The intersection of content and commerce isn't a surprising development, however. Retailers have known for years the benefit that having relevant content (e.g., blog posts, product and how-to videos, customer reviews) on their site can have for their business, from improving organic search rankings to creating a better overall shopping experience. Retailers shouldn't worry about editorial integrity holding them back. Their job is to sell things and consumers know it.
Magazine publishers dabbling in some form of e-commerce aren't as fortunate, however. They must walk the tight rope of maintaining editorial integrity (i.e., the trust of their readers) while at the same time promoting their advertisers' products — for which they'll receive a percentage of the sales. It's a slippery slope for sure.
Magazines are positioning their e-commerce efforts as an added benefit to their readers. No longer do readers have to leave a publication's digital issue or website to search for products being written about. The magazine can be a conduit for a purchase or in some cases the merchant itself. For example, a reader of Elle that wants to purchase the latest makeup being written about doesn't have to search the web for it. A clickable link in the story will bring them right to it.
GQ Meets QVC
This is how Sharpmen.com bills itself. The recently launched online magazine takes the editorial meets e-commerce dynamic to a visual level. A members-only site, Sharpmen.com carefully curates brands from a wide range of categories: fashion, technology, gadgets, art, accessories, design, sports gear, entertainment, food, wine and more. Sharpmen.com has signed 120 brands to be featured on its site and YouTube channel. All brands' products are presented through videos and can be purchased with the click of a button.
As for the editorial on Sharpmen.com, the designers, artists and companies behind the various products promoted on the site supply the latest news and trends on what's happening in men's lifestyles. The online magazine has proven to be an outlet for some lesser-known retailers to spread the word about their brand and reach a targeted male demographic.

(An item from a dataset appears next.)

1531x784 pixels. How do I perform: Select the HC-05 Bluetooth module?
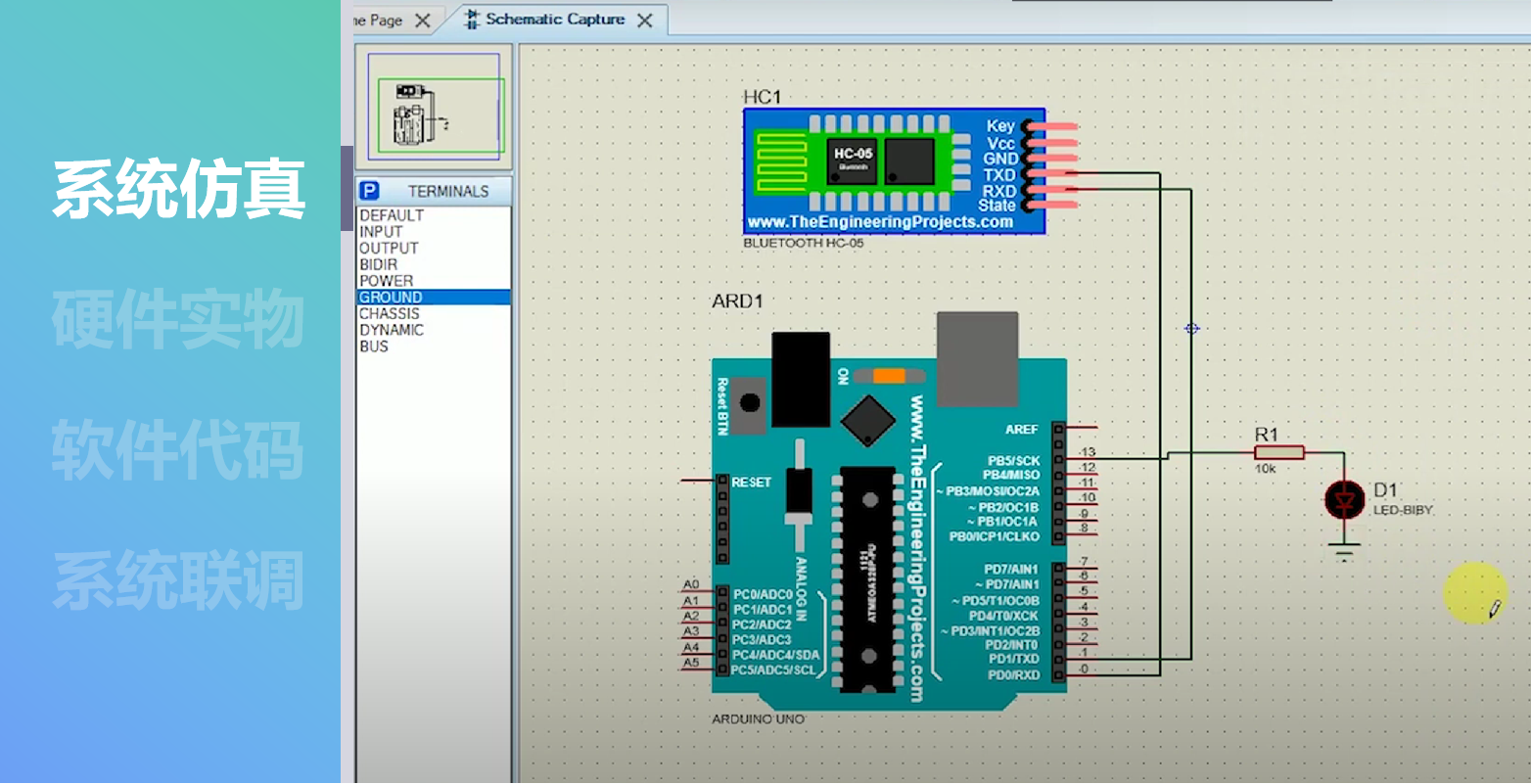click(x=893, y=172)
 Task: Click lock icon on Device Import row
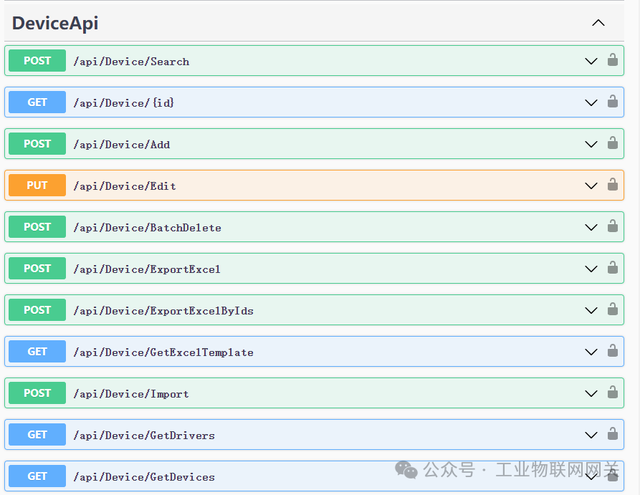click(x=613, y=392)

Retail partners of Sharpmen.com include Charles Alexander Neckwear, a U.K.-based retailer of high-end neckties, and Menaji, a retailer of skincare products designed for men.
Is the melding of content and commerce anything more than the latest retail fad along the lines of pop-up shops, store-within-a-store designs, flash-sale sites and social commerce? For magazine publishers desperate for new revenue streams, it almost has to be for their survival. And I think it will.
The average consumer has become so jaded over time that editorial integrity is a thing of the past. If GQ can offer me entertaining content and at the same time sell me a pair of shoes that I need, that convenience trumps any concern I may have over collusion between the publisher and advertiser. And this is coming from a journalist. Imagine what folks not in my line of work think.